Sailing (Round the Globe)

Sailing (Round the Globe)

Published Reading Time  ~4 min Filed Under  20302040Sailing

So one of the things my Love and I have talked about is the idea of taking off to a season of sailing. The ocean has a sort of primitive draw to me that is hard to explain and not particularly rational. I have no experience sailing. In fact, my experience on the water is limited to commercial ferries and canoeing a couple of hours at a time.

To take off on a trip like this, we would need a couple of prep steps: a boat, training in sailing, and a route would probably be good too.

As for timing, if we were to go in about 15 years, it might work perfect — the kids would probably be between 10 and 17 years of age. Our other option would be to wait until they’ve all left home, which would push it out another 10 years or so.

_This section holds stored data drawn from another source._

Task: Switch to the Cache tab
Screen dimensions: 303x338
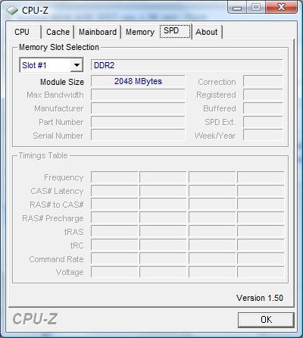Action: pyautogui.click(x=58, y=32)
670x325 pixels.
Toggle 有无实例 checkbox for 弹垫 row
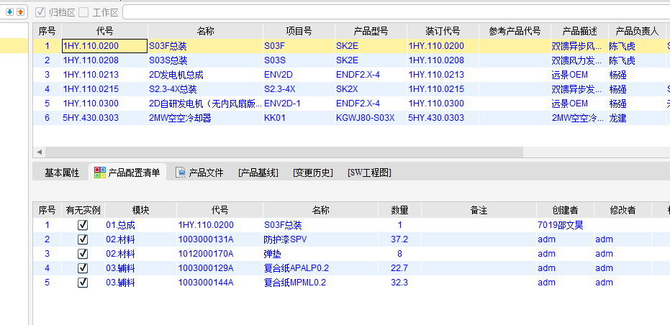(x=83, y=253)
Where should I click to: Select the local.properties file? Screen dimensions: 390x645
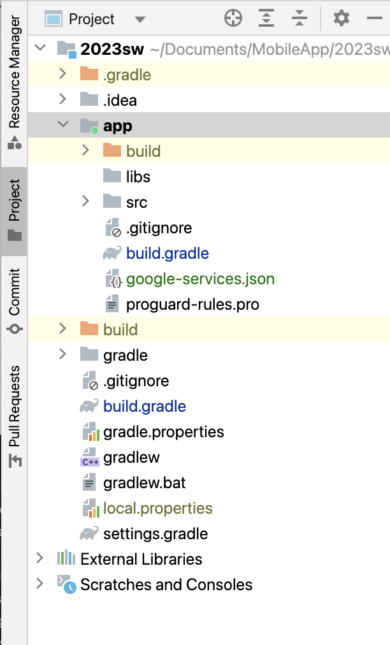coord(157,509)
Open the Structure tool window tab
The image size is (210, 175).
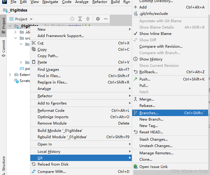point(4,164)
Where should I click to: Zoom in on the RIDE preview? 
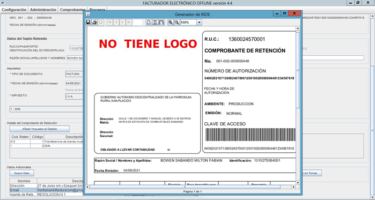point(170,23)

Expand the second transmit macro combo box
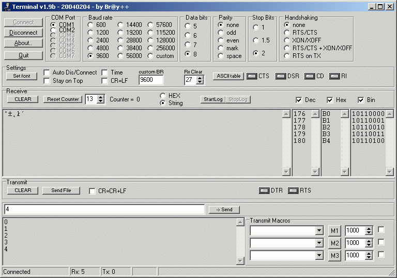pyautogui.click(x=319, y=243)
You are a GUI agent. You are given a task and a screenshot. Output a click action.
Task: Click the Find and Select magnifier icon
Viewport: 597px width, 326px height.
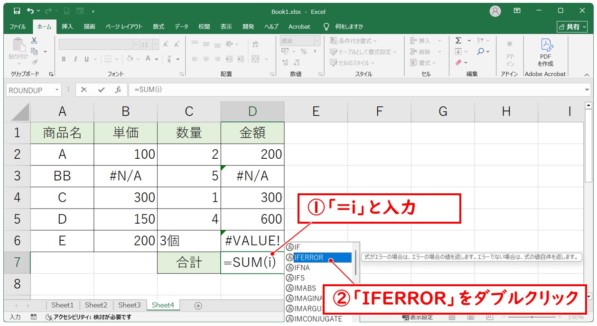tap(481, 51)
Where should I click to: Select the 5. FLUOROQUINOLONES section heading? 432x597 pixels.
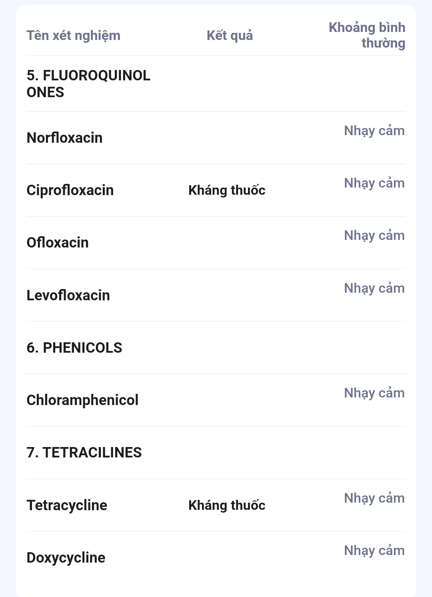[88, 84]
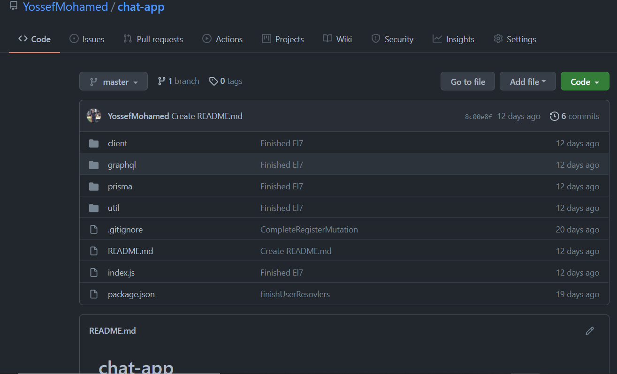This screenshot has width=617, height=374.
Task: Click the Go to file button
Action: [467, 81]
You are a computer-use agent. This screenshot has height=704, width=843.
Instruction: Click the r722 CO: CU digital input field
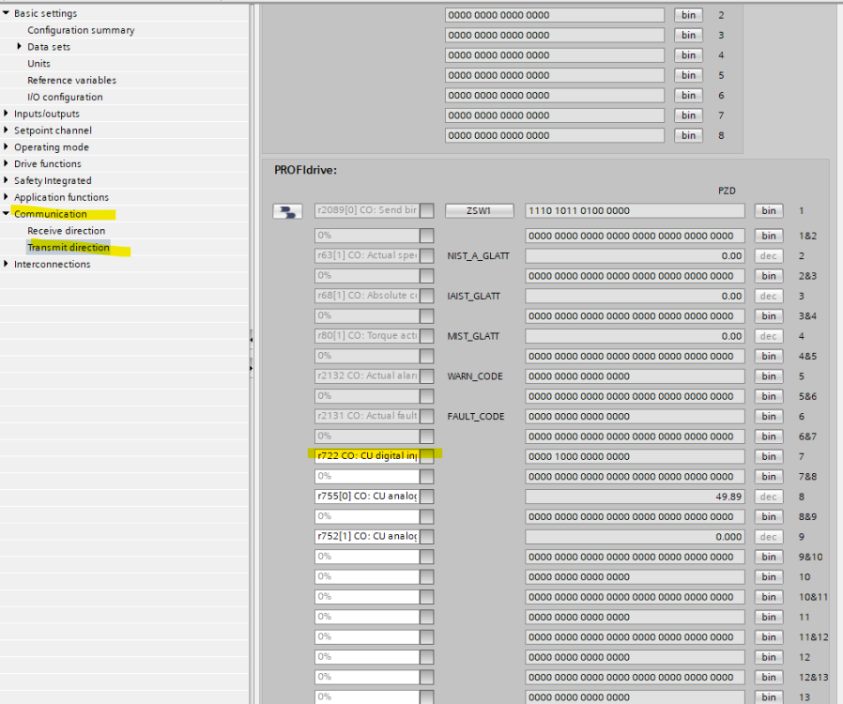pos(366,456)
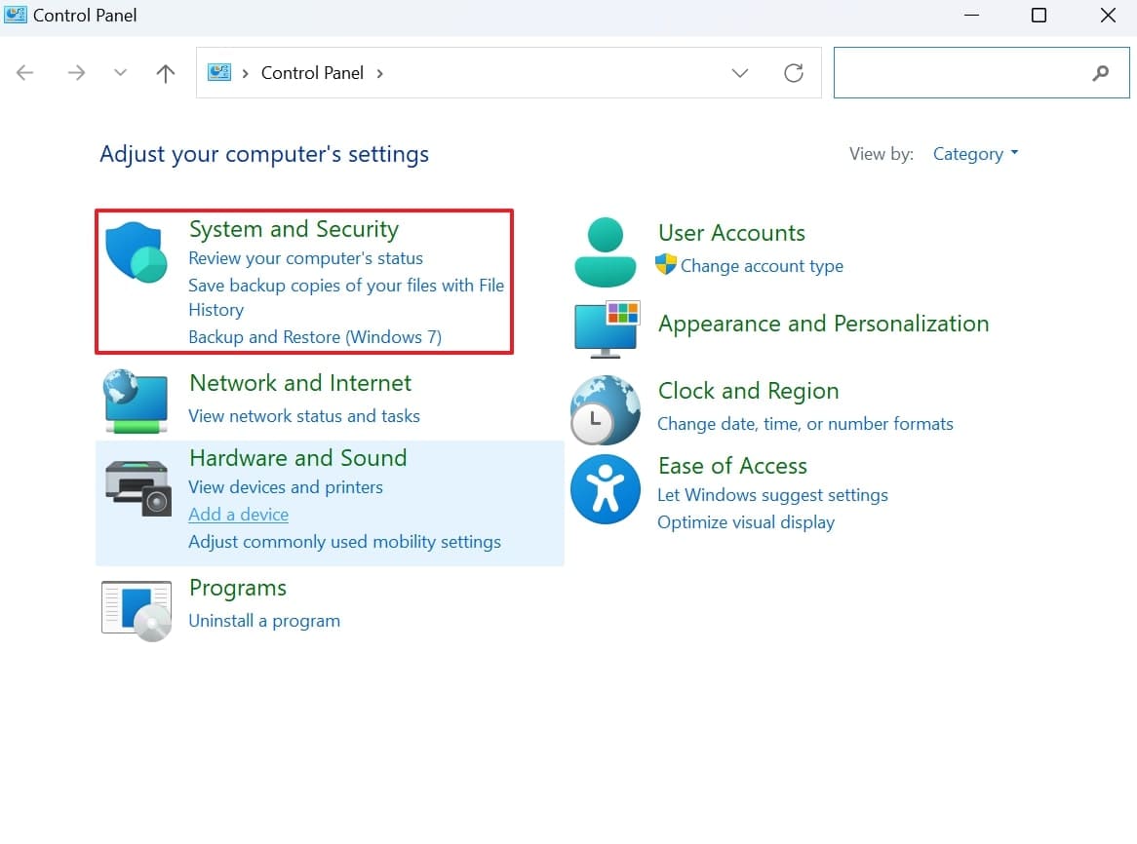Click the Programs disc icon
Image resolution: width=1137 pixels, height=844 pixels.
point(137,610)
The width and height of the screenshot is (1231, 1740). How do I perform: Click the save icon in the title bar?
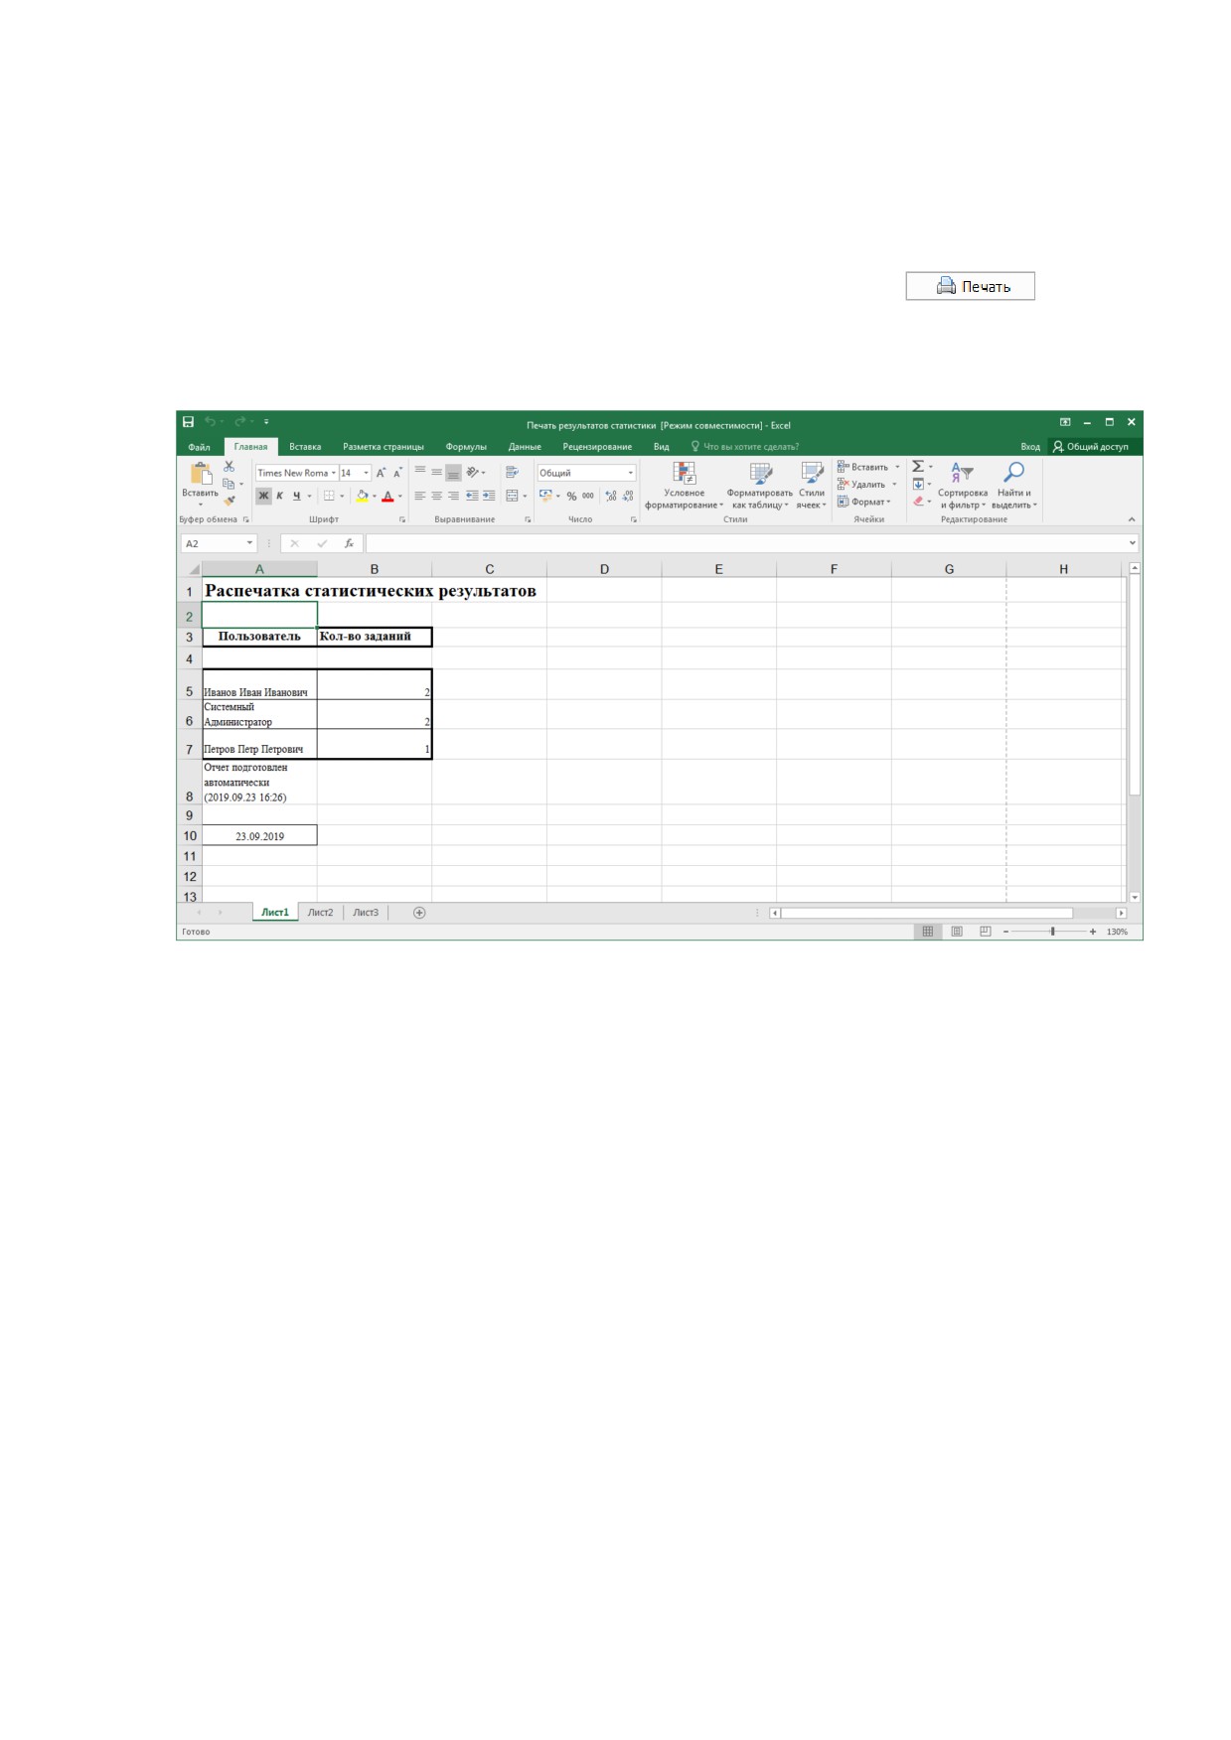[x=188, y=422]
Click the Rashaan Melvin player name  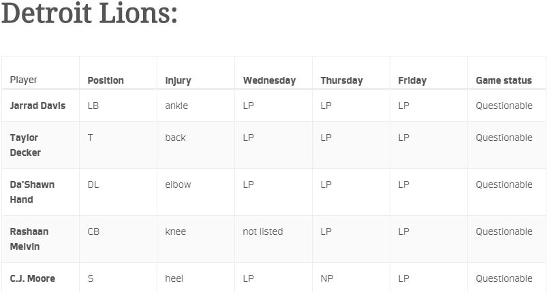29,239
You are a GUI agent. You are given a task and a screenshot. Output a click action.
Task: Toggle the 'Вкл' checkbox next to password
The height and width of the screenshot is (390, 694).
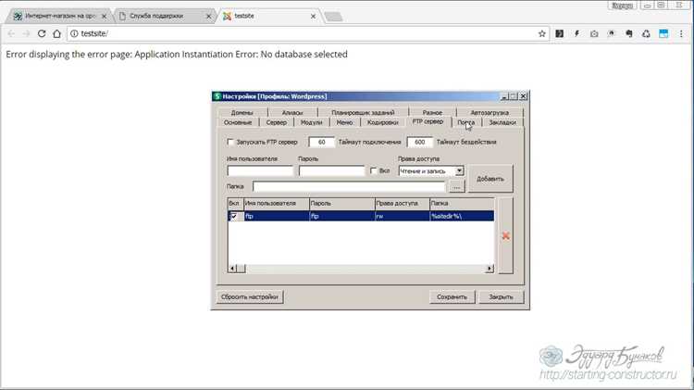pos(373,170)

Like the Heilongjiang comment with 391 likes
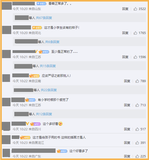coord(137,143)
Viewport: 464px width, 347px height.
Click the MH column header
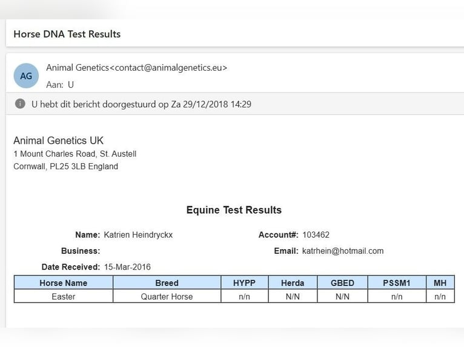(440, 282)
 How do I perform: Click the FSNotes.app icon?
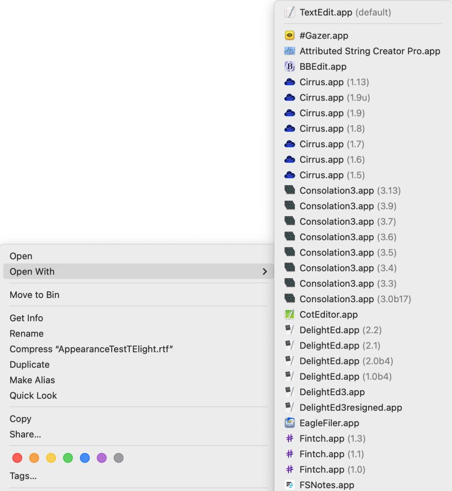pos(289,485)
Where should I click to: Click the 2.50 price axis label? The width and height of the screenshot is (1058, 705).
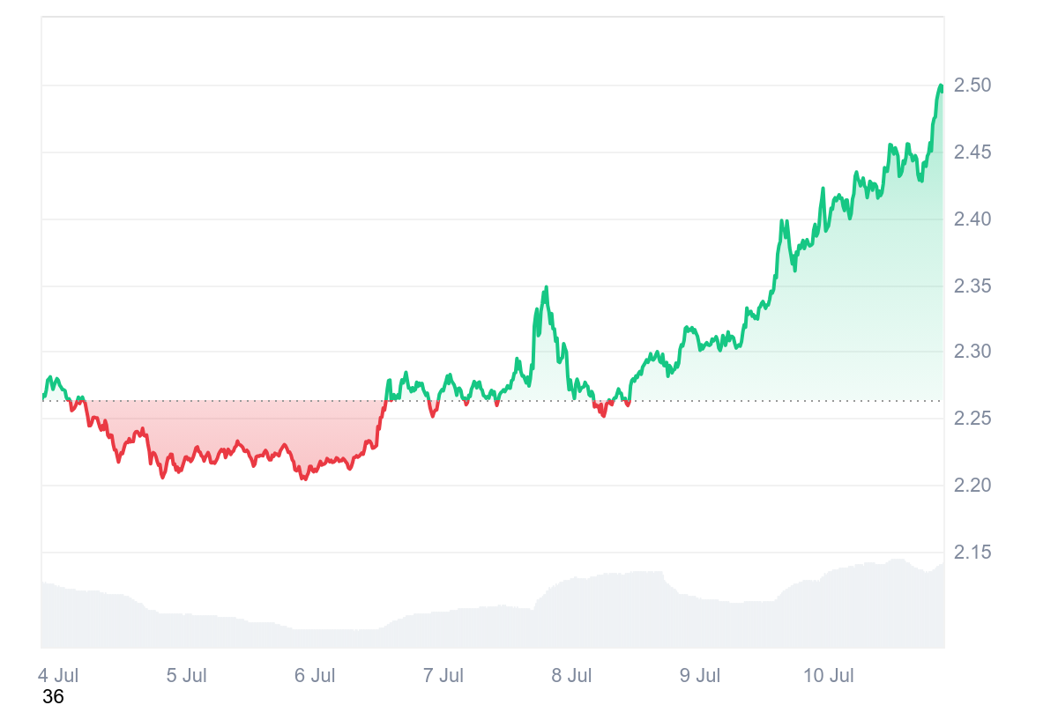coord(972,85)
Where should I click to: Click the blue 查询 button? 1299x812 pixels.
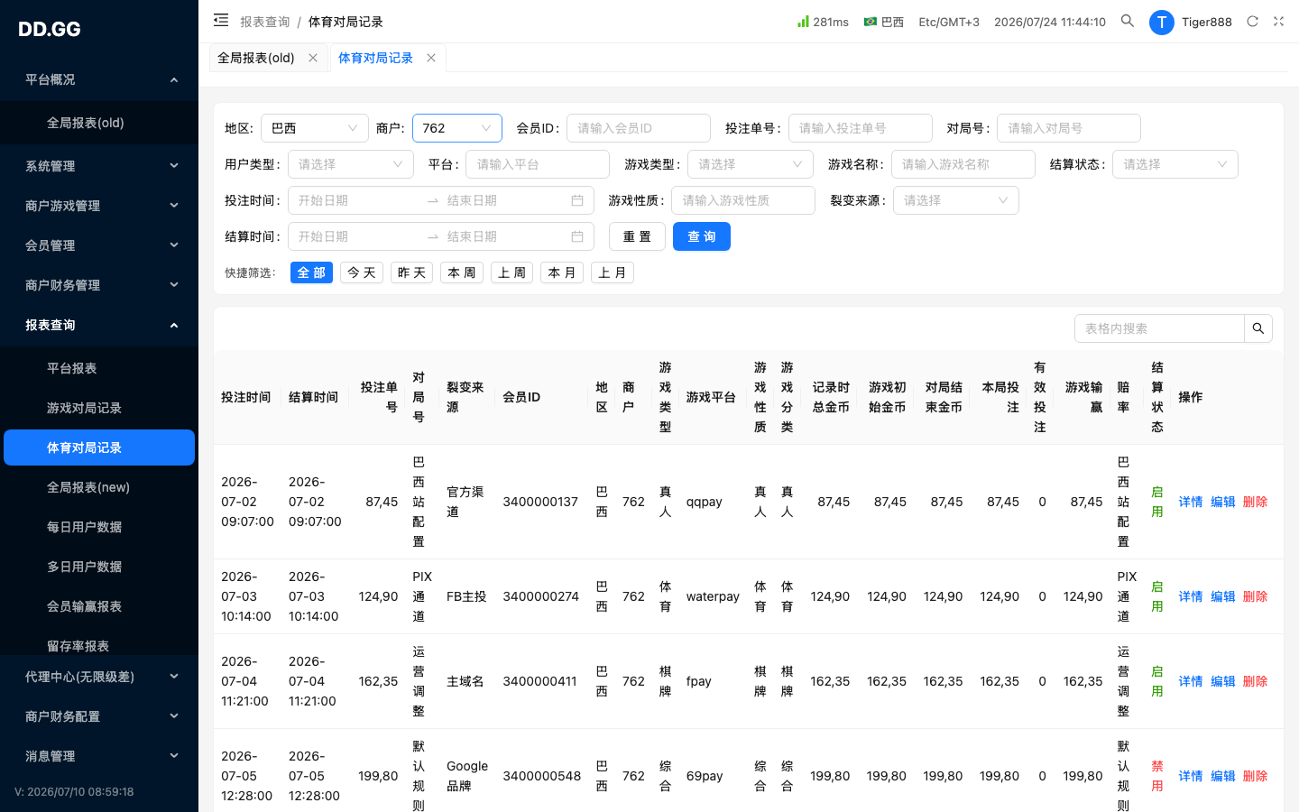[x=702, y=236]
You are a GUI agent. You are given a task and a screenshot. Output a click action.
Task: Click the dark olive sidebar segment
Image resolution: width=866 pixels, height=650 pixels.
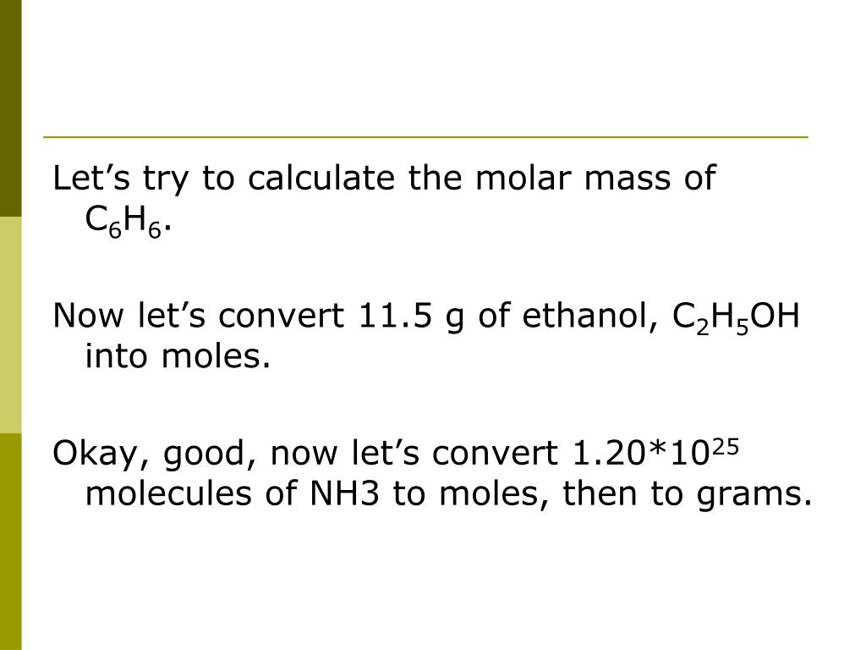pyautogui.click(x=10, y=108)
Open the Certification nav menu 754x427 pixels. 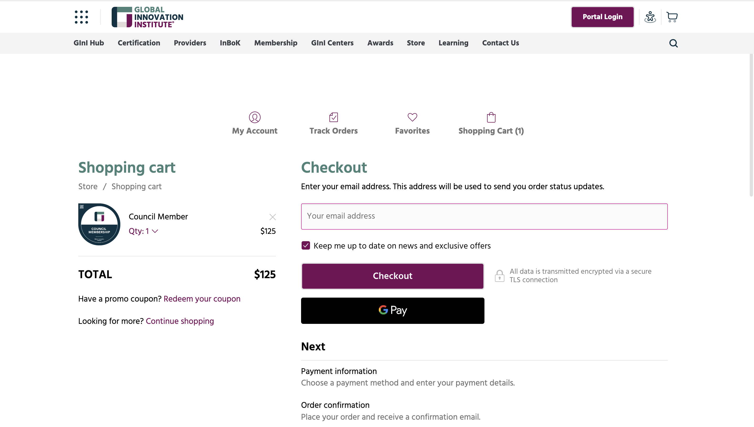click(139, 43)
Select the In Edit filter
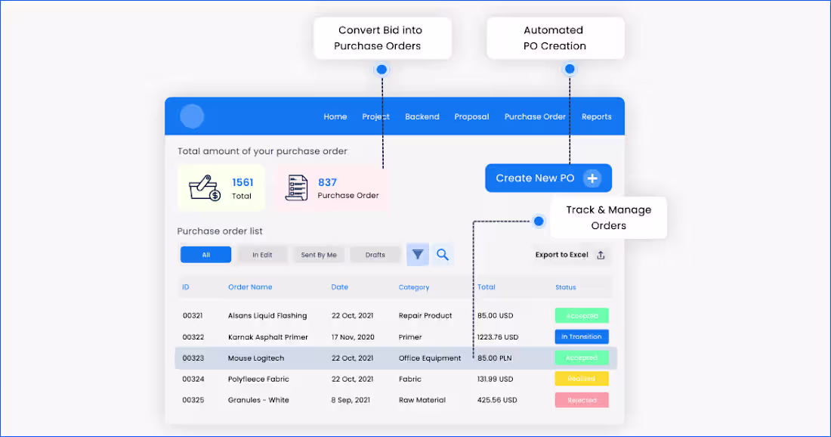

One of thing I worry about with a boat is the limited space. For the mechanics of living, I don’t think it would be an issue, but I wonder how well several kids would deal with each other (and me with them) in such tight quarters, with really nowhere to go. But the bigger the boat, the more expensive it becomes too.

Swimming lessons for the kids growing up (and possibility for me too) take on a whole new importance. Fishing too.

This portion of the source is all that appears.